Much will be written in coming weeks about the Farm Bill of 2014 and its impact on farmers and ranchers. But the livestock producers in our four-state area already know the importance of lawmakers finally reaching agreement on the nearly $1 trillion spending package.

Grain ProducerAmong the Farm Bill’s myriad provisions is a permanent livestock assistance program to help producers through natural disasters. Lawmakers made it retroactive to provide critical help to ranchers hit by the 2012 drought and 2013 snowstorm. The program covers up to 75 percent of a producer’s loss, based on the fair market value. Assistance is capped at $125,000 – enough to put 50 to 60 cows back into an operation. Married operators can qualify for up to $250,000.

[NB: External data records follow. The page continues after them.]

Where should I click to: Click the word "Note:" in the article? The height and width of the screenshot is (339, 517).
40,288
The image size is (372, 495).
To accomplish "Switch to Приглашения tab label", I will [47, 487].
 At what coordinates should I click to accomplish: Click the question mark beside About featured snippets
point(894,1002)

As a whole, the Farm Bill is notable for continuing core programs that farmers and ranchers need to manage the risks inherent to commodity prices and weather. Crop insurance is largely unchanged. The counter-cyclical program has been modified, but two new commodity support options accomplish much the same thing.

Here are some highlights:

Commodity support

Producers have a one-time choice between protection against revenue loss (ARC for Agriculture Risk Coverage) or price loss (PLC for Price Loss Coverage). Both options provide support only when producers suffer actual price or yield losses.

Producers will be able to sign up – at no cost – through the Farm Service Agency. If they select ARC, they must enroll in countywide coverage on a commodity-by-commodity basis or individual coverage applies to all the commodities on their farm.

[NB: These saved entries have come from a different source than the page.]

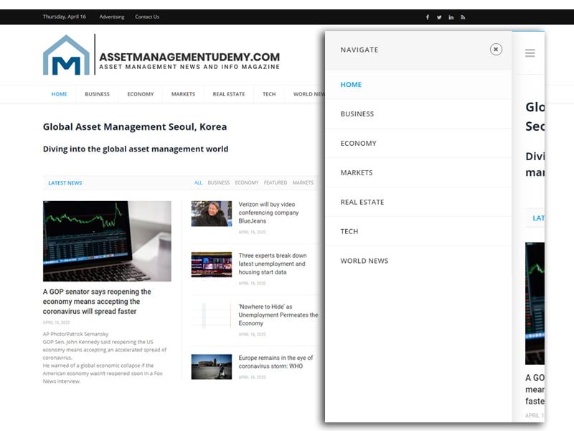This screenshot has height=431, width=574.
Task: Open the Advertising link in top bar
Action: point(111,17)
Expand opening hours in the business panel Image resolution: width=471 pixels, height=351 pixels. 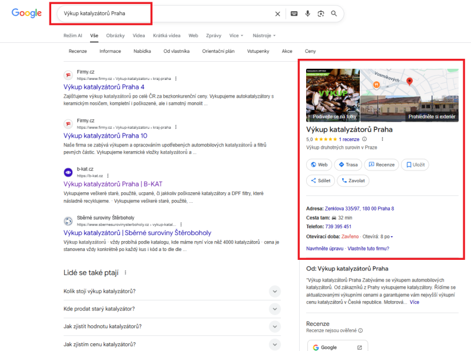(x=392, y=237)
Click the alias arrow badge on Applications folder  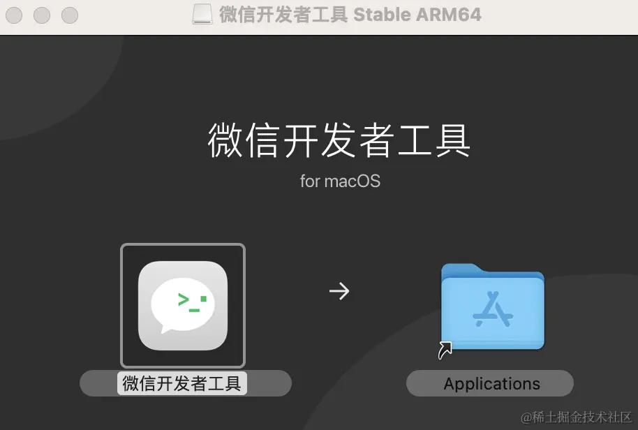click(x=445, y=350)
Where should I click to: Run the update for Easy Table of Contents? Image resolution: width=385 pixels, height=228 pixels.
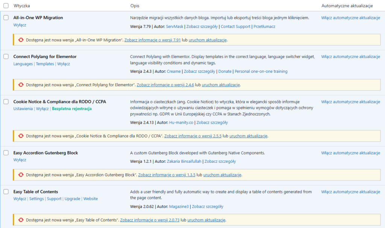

The PLC is much like the traditional counter-cyclical programs. Producers receive payments if crop prices fall below set reference points. For wheat, that new reference point is $5.50 a bushel; corn, $3.70; and soybeans, $8.40.

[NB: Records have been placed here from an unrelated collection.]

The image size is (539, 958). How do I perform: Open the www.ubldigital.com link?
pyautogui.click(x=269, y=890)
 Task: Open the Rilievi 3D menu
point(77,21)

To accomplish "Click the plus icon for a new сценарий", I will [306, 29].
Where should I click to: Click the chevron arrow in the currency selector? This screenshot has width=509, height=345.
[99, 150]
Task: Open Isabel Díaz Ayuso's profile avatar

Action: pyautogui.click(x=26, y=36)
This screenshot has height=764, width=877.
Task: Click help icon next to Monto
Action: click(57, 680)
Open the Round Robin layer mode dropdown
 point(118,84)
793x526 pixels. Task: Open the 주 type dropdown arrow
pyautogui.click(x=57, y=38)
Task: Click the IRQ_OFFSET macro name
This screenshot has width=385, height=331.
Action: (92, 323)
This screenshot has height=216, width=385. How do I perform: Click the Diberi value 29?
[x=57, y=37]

It will be critical for producers to understand the difference between these programs and how they will interact with crop insurance.

Crop insurance

With the repeal of direct payments and the elimination of other programs, such as Average Crop Revenue Election, crop insurance became the foundation of the Farm Bill and the primary safety net for producers.

For 2014, producers will be impacted less by the Farm Bill’s changes to crop insurance and more by lower guarantees resulting from dramatically lower projected commodity prices.

Crop insurance for specialty crops and horticulture was expanded, and cotton growers now have their own coverage program (Stacked Income Protection, or STAX). Lawmakers also linked conservation and crop insurance, requiring producers growing on highly erodible land or in wetlands to comply with conservation plans if they want assistance on their premiums. Young and beginning farmers and ranchers were granted a 10 percent discount on premiums.

Another change: Producers can buy supplemental coverage at the county level to cover part of their deductible on Multiple Peril Crop Insurance (MPCI). These supplemental policies will be provided by insurance companies and sold by agents.

The process of working with an agent to buy coverage doesn’t change, but producers will see more options. Premiums for specific policies are based on commodity prices and volatility factors, and work independently of the Farm Bill changes.


While lawmakers didn’t include programs to address over-supply issues, they did provide feed-to-milk price margin insurance to help manage profit-margin risk. Coverage will be available only for producers’ historical production, although an exception allows for new producers to enter the program. Dairy operators will be able to participate in either the margin insurance program or the dairy livestock gross margin program, but not both.